The strengths and limitations of approaches to detect deepfake text

Advances in the field of machine learning have recently enabled the development of computational tools that can create convincing but artificially produced texts, also known as deepfake texts. While the automatic creation of texts could have some interesting applications, it also raises serious concerns in terms of security and misinformation.

Synthetically produced texts could ultimately also be used to mislead internet users, for instance through the large-scale generation of extremists or violent texts aimed at radicalizing individuals, fake news for disinformation campaigns, email texts for phishing attacks, or fake reviews targeting specific hotels, venues or restaurants. Collectively, this could further reduce some users' trust in online content, while prompting other users to engage in anti-social and risky behavior.

A recent study led by researchers at Virginia Tech, in collaboration with researchers at University of Chicago, LUMS Pakistan and University of Virginia recently explored the limitations and strengths of existing approaches for detecting deepfake texts. Their paper, with students Jiameng Pu and Zain Sarwar as lead authors, is set to be presented at IEEE S&P'23, a conference focusing on computer security.

"Much of the security research we conducted prior to 2016 assumed an algorithmically weak attacker. This assumption is no longer valid given the advances made in AI and ML. We have to consider algorithmically intelligent or ML-powered adversaries. This prompted us to start exploring this space. In 2017, we published a paper exploring how language models (LMs) like RNNs can be misused to generate fake reviews on platforms such as Yelp," Bimal Viswanath, researcher from Virginia Tech who led the study, told TechXplore.

"This was our first foray into this space. Since then, we observed rapid advances in LM technologies, especially after the release of the Transformer family of models.
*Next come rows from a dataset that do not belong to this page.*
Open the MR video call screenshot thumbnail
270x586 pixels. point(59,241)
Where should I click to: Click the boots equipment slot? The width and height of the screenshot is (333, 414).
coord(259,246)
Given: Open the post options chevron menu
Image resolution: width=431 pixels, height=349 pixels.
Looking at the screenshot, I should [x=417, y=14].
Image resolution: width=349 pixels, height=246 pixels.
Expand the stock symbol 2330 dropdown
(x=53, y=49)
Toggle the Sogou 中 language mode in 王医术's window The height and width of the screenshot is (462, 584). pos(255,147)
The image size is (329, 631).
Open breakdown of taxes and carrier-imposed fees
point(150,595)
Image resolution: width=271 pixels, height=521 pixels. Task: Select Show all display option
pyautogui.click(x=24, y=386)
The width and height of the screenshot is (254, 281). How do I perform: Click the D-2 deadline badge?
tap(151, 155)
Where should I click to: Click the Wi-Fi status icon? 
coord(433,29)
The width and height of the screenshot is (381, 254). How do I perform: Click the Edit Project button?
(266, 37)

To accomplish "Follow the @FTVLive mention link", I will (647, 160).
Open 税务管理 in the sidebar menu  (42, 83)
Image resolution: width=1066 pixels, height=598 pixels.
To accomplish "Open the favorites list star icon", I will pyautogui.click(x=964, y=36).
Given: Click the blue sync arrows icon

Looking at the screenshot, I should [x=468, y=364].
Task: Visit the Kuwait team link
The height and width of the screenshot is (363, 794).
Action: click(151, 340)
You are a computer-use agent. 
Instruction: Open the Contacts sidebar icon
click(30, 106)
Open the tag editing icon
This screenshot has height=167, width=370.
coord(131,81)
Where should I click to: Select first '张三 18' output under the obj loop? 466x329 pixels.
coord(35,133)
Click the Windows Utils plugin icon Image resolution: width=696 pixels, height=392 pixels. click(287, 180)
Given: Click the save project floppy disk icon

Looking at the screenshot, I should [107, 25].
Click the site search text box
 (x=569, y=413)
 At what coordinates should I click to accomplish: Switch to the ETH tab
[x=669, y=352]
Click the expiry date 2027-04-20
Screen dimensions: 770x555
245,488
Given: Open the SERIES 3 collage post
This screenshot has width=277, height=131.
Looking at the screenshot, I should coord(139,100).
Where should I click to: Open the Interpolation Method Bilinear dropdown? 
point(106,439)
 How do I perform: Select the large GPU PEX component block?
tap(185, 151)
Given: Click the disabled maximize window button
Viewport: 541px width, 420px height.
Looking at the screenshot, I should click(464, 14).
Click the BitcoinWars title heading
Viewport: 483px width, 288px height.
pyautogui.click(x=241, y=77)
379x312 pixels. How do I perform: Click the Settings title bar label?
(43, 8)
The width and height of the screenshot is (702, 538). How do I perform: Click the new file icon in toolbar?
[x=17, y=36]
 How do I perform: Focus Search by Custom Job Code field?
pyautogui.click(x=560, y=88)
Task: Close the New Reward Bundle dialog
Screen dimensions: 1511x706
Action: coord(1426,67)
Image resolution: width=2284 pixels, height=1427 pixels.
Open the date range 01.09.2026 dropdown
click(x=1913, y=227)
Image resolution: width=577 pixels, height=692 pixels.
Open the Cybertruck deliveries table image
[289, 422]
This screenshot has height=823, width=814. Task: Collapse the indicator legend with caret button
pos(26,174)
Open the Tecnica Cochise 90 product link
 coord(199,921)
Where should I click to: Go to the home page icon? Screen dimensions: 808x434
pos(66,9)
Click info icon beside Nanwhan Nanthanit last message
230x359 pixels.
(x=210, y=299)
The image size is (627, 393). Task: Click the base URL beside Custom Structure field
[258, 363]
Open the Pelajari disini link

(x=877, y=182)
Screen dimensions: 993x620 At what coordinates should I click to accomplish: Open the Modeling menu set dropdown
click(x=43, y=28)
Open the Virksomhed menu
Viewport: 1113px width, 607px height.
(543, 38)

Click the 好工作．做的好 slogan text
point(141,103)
These advances raise the threat of misuse of such tools to enable large-scale campaigns to spread disinformation, generate opinion spam and abusive content, and more effective phishing techniques."

Over the past few years, many computer scientists worldwide have been trying to develop computational models that can accurately detect synthetic text generated by advanced LMs. This led to the introduction of numerous different defensive strategies; including some that seek out specific artifacts in synthetic texts and others that rely on the use of pre-trained language models to build detectors.

"While these defenses reported high detection accuracies, it was still unclear how well they would work in practice, under adversarial settings," Viswanath explained. "Existing defenses were tested on datasets created by researchers themselves, rather than on synthetic data in the wild. In practice, attackers would adapt to these defenses to evade detection, and existing works did not consider such adversarial settings."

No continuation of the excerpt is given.